RAW RECORDS start

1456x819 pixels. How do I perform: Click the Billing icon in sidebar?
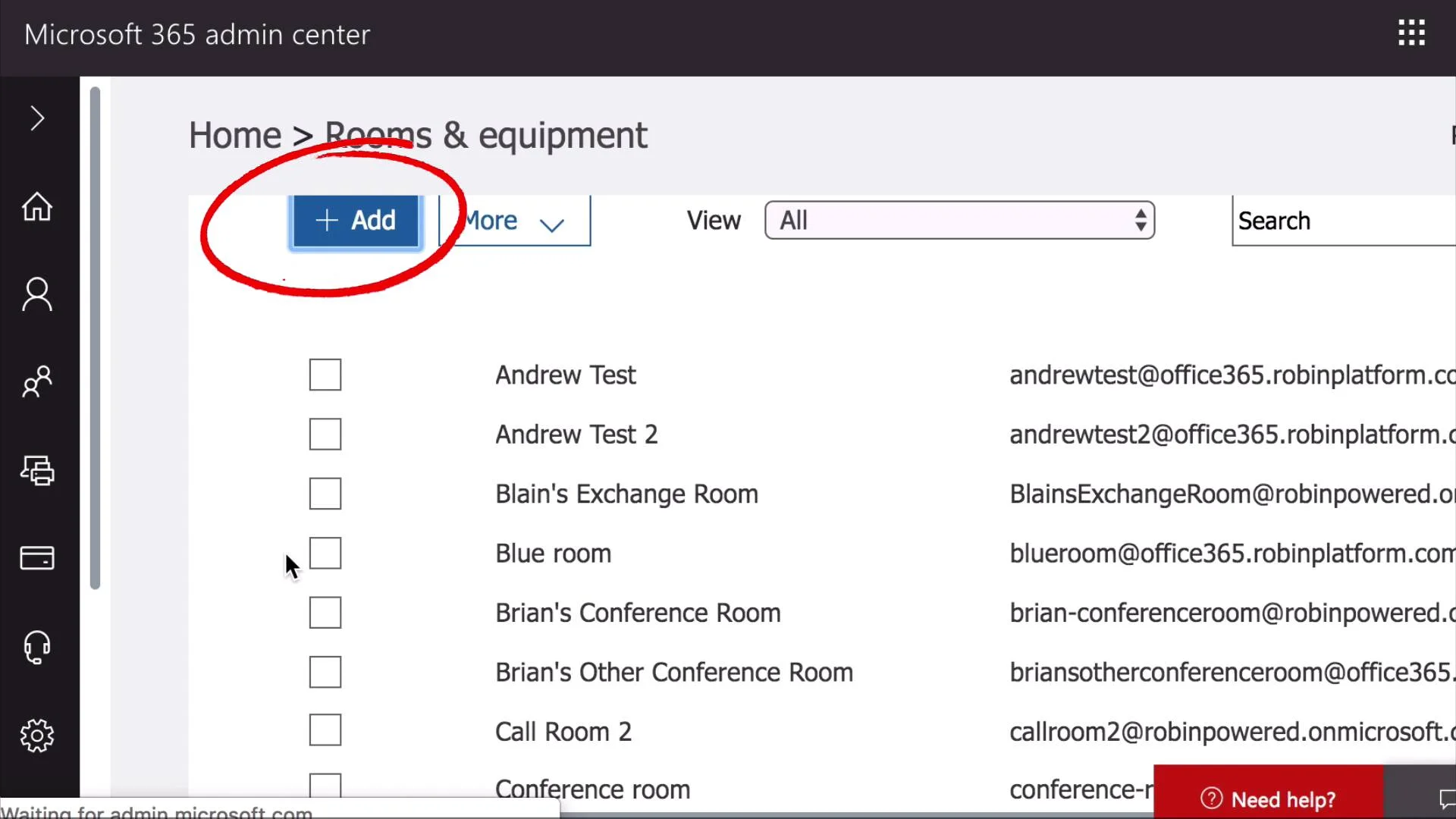pos(38,559)
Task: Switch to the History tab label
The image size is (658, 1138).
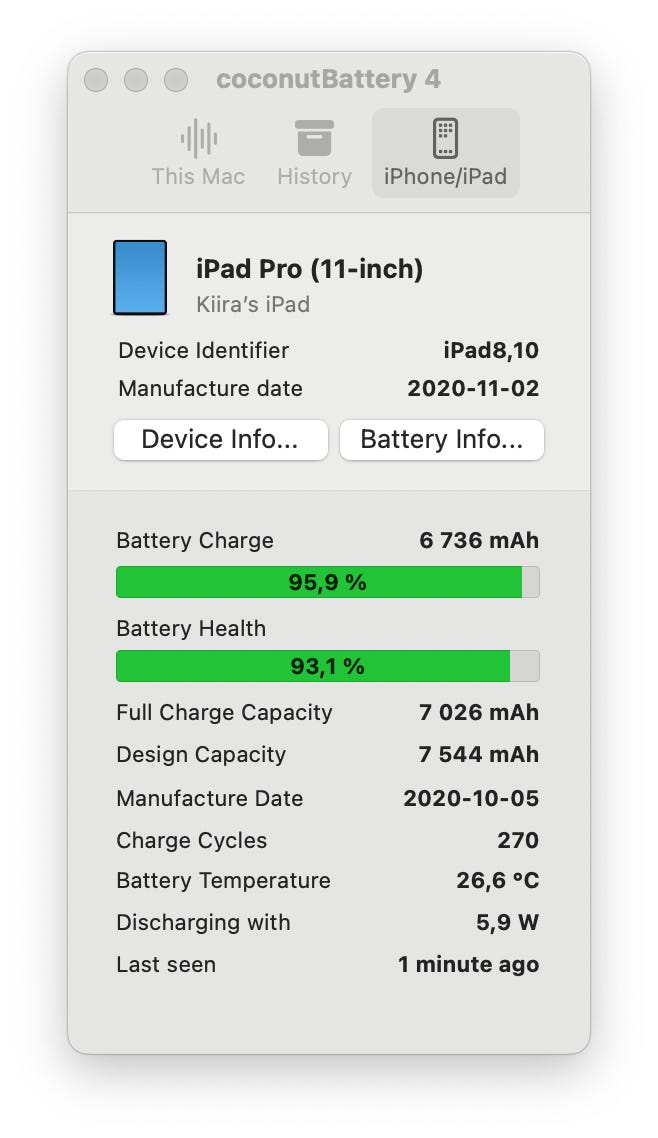Action: point(314,176)
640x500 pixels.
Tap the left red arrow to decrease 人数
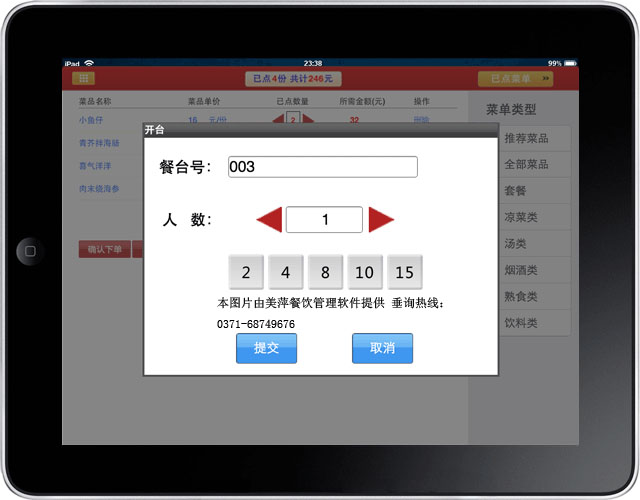point(269,220)
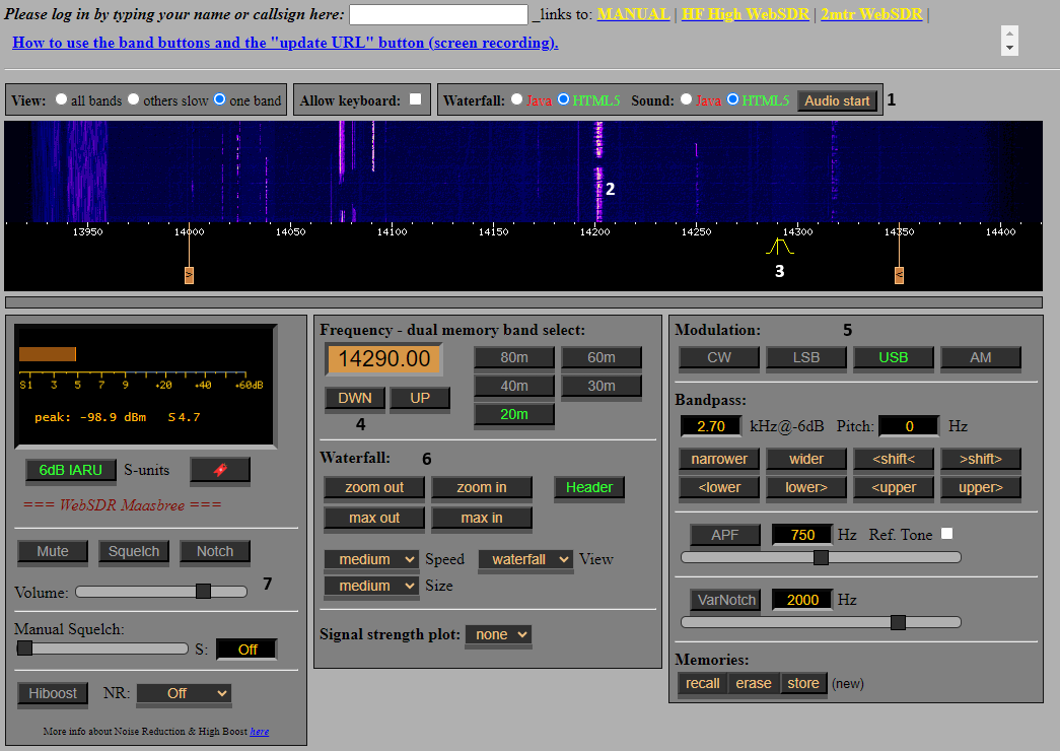Expand the Signal strength plot dropdown
Viewport: 1060px width, 752px height.
(x=498, y=634)
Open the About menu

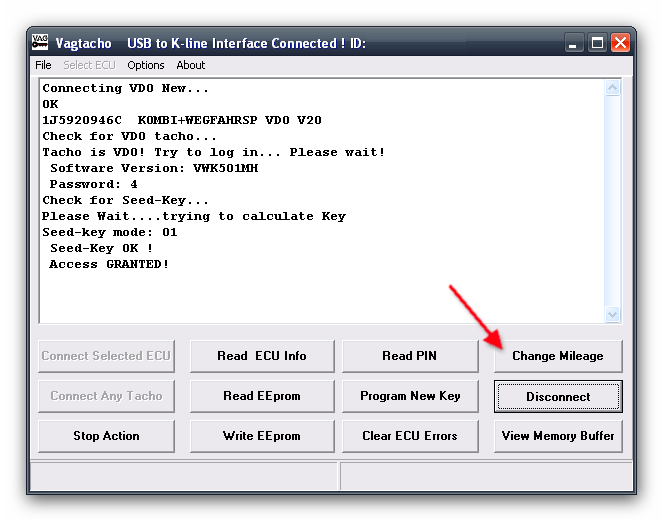point(191,65)
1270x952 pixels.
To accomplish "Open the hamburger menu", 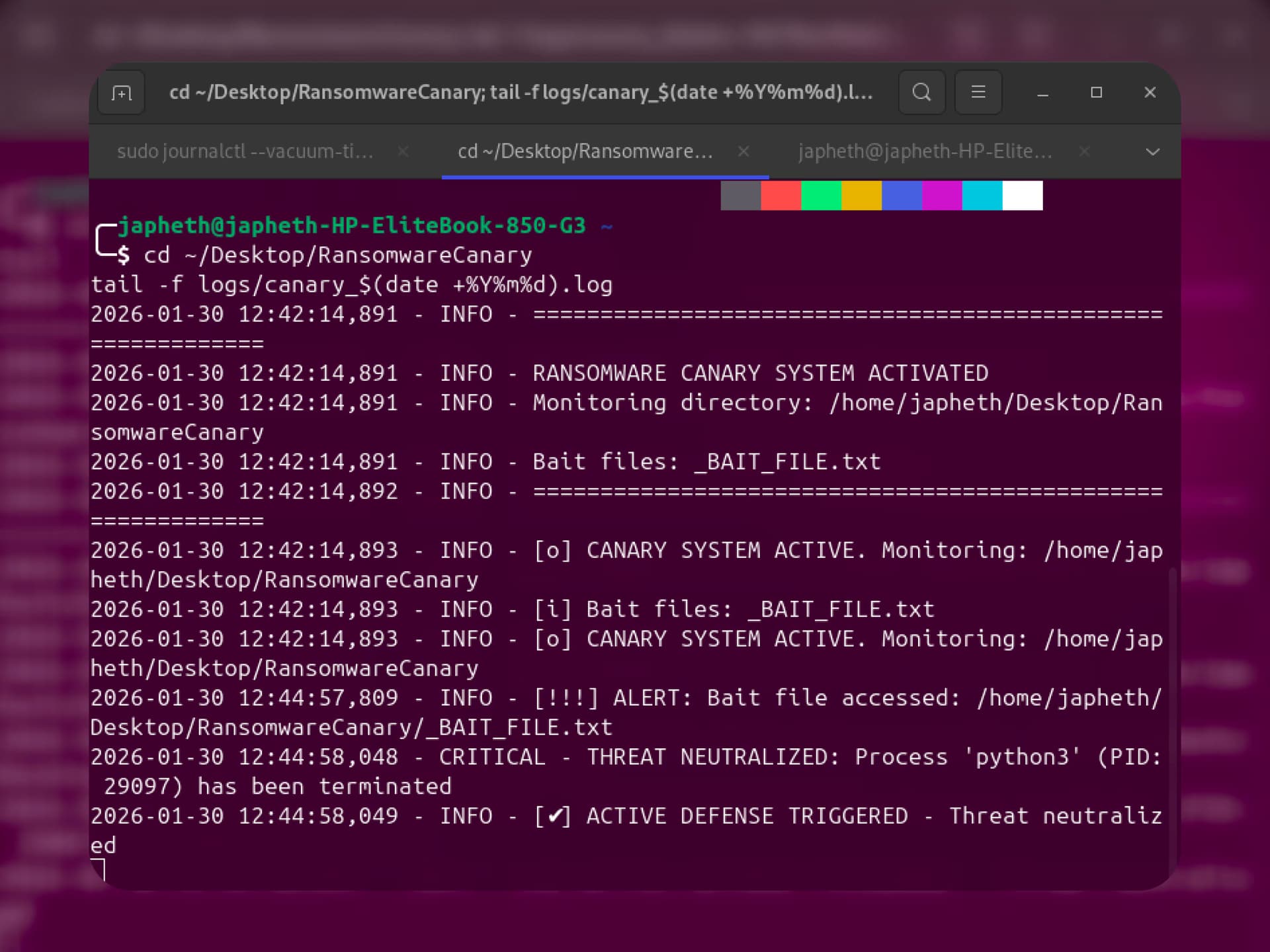I will (x=978, y=93).
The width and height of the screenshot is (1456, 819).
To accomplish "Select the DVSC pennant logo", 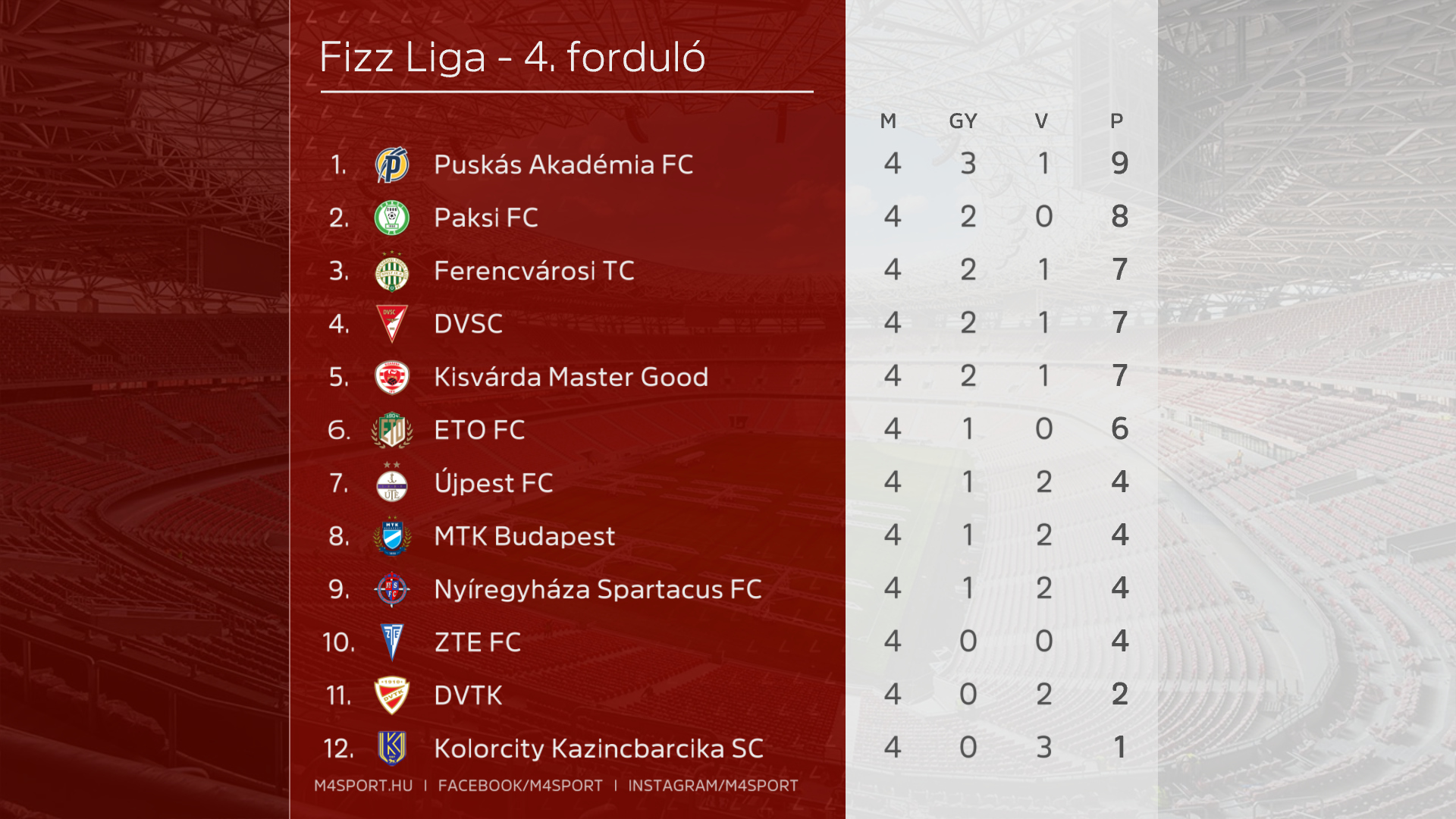I will 392,324.
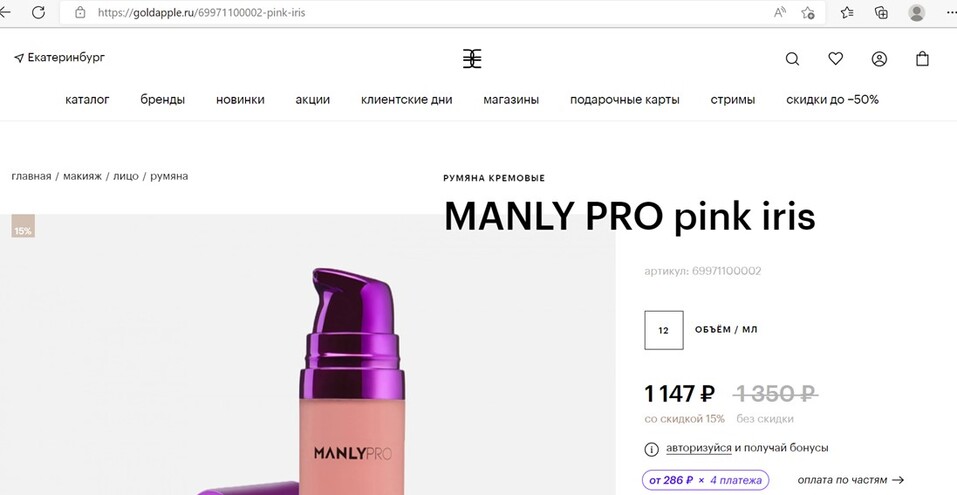Viewport: 957px width, 495px height.
Task: Refresh the page in the browser
Action: (38, 12)
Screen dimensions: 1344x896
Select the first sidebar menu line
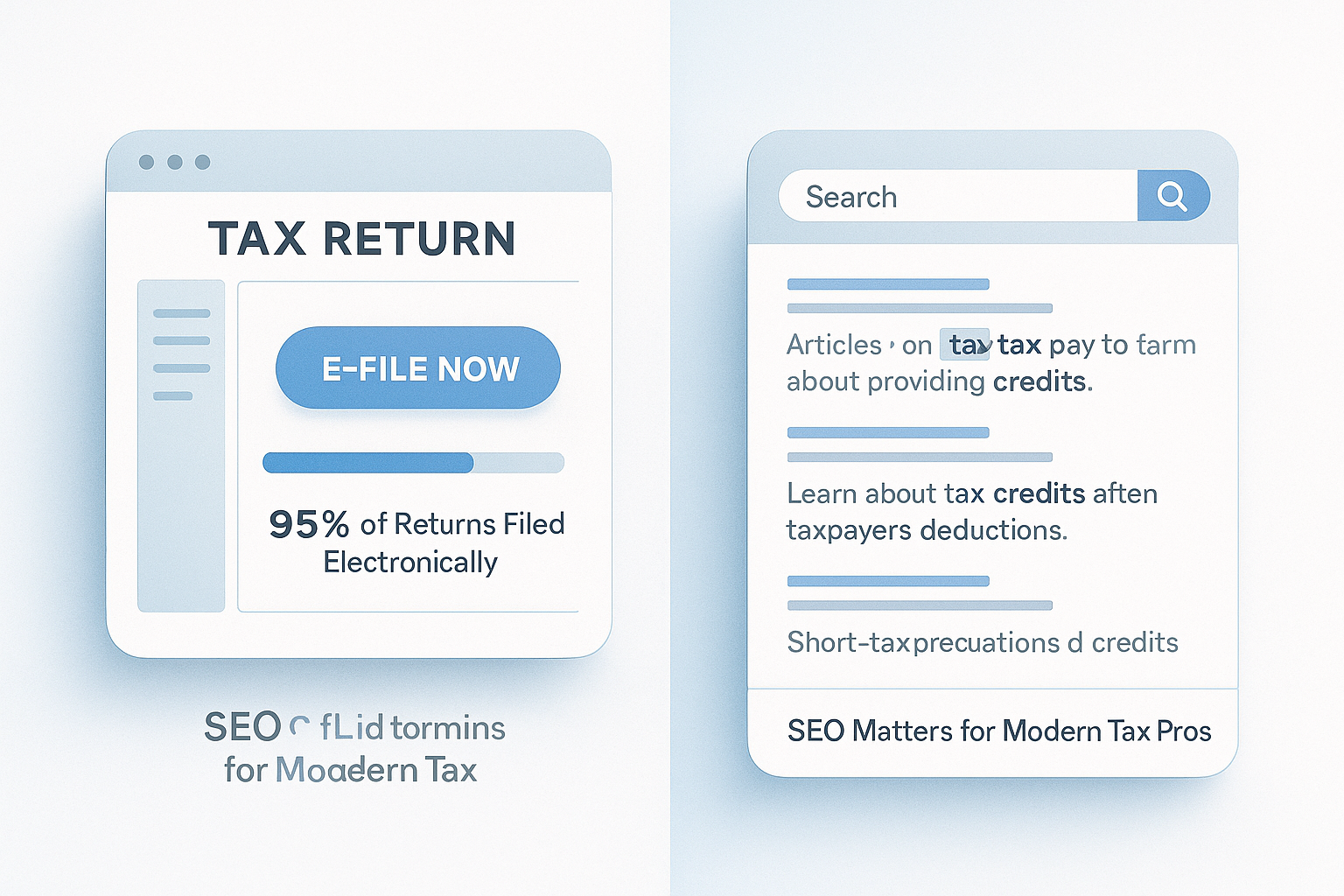(182, 313)
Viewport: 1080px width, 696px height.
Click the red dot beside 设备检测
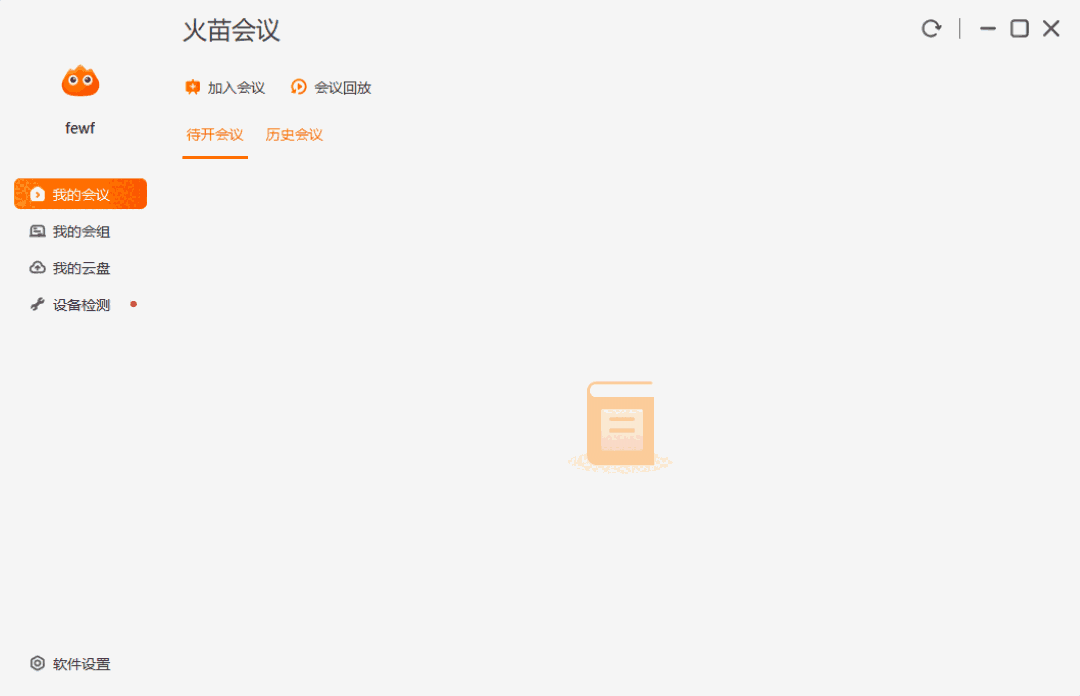tap(133, 305)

RAW RECORDS end

(EXERCISE REQUIREMENTS)
Write out every line of the items, from the line containing "Viewport: 1080px width, 696px height." through the last line of the items, both included, omitting the pictures.

(OUTPUT OF THE EXERCISE)
Viewport: 1080px width, 696px height.
Click the red dot beside 设备检测
tap(133, 305)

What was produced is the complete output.